I'm a bit late but my second and final book for the 1954 Club challenge, which was hosted by Karen and Simon, was Maigret Goes to School by Georges Simenon.
In the police station in Paris where Maigret works, the room where people wait, hoping to be seen by a police officer, is known as Purgatory. And wait they do, sometimes for hours, depending really on the whim of the officers concerned. This is precisely what happens to teacher, Joseph Gastin, who is running from a small village near La Rochelle on the French Atlantic coast. An elderly woman has been shot and killed and it seems Monsieur Gastin is the prime suspect. Fearing he will not get a fair hearing in the village, the teacher has headed for Paris hoping he can persuade the famous Maigret to come back with him and help prove his innocence.
Spurred on by he knows not what, possibly the approach of summer, possibly the promise of oysters, Maigret decides to go. It's not his patch so he has no jurisdiction... luckily the officer in charge in La Rochelle doesn't mind, but the minute they arrive he nevertheless arrests Gastin. Maigret is left to settle into the village, look at what's going on and try somehow get beneath the front the villagers have errected to keep the truth to themselves.
These are my favourite Maigret yarns... those where he leaves Paris and takes up residence in what is often a coastal area, cut off from civilisation in a manner in which we find hard to fully understand these days with our motorways and instant communication. It does mean we lose the presence of his other officers, Luca, Le Point, Janvier etc. and that's a shame but it's made up for in my opinion by Simenon's brilliance at depicting these insular regions.
Because insularity is what's damning the school teacher of course. He's not local, not 'one of them', so they have no compunction whatsoever in letting him go down for a murder he may or may not have committed, just as long as it's not 'one of them'. Luckily Maigret, coming from another such village himself, understands this very well. He also knows about the secrets that lurk behind the front doors of these places, who's sleeping with whom, who drinks too much, who likes guns...

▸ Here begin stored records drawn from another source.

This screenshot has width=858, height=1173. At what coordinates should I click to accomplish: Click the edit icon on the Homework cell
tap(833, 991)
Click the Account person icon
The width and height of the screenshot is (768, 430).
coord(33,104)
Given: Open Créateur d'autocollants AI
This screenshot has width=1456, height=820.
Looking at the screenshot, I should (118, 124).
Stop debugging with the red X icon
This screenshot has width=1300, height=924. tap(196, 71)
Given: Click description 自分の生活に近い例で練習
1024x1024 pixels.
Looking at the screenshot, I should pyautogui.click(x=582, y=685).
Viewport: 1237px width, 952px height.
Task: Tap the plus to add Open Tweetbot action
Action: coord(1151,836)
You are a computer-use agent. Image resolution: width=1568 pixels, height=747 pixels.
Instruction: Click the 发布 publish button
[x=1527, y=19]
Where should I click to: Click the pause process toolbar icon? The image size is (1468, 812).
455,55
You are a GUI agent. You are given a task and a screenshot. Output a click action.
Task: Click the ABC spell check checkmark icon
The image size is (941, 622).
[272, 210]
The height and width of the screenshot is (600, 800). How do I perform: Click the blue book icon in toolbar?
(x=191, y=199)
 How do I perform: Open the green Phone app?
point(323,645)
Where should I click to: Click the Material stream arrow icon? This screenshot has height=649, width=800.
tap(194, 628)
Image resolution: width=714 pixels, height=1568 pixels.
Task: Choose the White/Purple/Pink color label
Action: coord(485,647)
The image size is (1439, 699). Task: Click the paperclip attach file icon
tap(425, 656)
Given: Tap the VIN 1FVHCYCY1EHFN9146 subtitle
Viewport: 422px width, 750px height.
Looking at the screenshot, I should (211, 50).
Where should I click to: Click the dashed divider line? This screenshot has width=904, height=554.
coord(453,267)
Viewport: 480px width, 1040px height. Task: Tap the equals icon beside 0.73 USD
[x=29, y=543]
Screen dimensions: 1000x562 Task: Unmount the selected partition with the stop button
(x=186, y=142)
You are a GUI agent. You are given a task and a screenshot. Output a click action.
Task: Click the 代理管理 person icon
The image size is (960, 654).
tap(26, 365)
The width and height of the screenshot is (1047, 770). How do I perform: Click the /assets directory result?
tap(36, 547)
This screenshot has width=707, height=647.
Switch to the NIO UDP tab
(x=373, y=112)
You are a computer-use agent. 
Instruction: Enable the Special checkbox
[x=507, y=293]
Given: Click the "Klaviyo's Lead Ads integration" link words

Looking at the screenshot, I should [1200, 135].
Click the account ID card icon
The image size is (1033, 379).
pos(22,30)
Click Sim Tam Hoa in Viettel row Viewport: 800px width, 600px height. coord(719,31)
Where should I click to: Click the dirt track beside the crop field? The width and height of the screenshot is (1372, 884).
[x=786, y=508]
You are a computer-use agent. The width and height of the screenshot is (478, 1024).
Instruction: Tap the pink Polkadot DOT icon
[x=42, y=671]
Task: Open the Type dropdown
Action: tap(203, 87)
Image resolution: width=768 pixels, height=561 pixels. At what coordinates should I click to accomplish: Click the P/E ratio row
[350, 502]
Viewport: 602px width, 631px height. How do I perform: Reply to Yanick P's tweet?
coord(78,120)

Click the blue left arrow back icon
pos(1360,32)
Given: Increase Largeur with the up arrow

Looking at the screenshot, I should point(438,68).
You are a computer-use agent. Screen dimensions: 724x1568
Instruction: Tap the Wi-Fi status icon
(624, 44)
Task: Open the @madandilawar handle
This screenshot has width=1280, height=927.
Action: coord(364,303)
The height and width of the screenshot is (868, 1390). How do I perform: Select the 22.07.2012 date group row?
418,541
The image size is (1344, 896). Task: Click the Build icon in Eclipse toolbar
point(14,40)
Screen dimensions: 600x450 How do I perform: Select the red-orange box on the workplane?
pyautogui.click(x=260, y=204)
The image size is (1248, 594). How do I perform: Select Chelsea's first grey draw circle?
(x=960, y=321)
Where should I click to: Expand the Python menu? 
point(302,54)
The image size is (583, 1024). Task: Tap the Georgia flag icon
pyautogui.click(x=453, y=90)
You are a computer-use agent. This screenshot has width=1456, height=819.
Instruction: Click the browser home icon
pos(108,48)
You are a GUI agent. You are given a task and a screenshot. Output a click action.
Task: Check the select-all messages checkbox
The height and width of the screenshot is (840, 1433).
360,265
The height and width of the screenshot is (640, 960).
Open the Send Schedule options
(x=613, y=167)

I enjoyed this very much but I do sometimes wonder if they present better on-screen than they do on the page. We've recently been watching one of the original Maigret series from the 1960s, starring Rupert Davies, on one of the obscure Freeview channels. I think I saw somewhere that his was a portrayal that Simenon himself enjoyed, and I'm not surprised as each episode has been really excellent. I'm actually old enough to have watched this version as a child, it was 'must watch' TV, so I was a big crime fan even that far back. In fact, I've enjoyed all of the various series I've seen with actors, Michael Gambon and, more recently, Rowan Atkinson, and it does seem to me they translate very well onto the small screen. Some of the books are better than others but all of the TV episodes are enjoyable.
I should add that I know the area this book was set in as we had family who lived near La Rochelle for a while, so it was quite nice to be transported back there while I read the book. I gave it 3 stars on Goodreads and am now thinking I might've been a bit mean as Maigret Goes to School really was very readable indeed.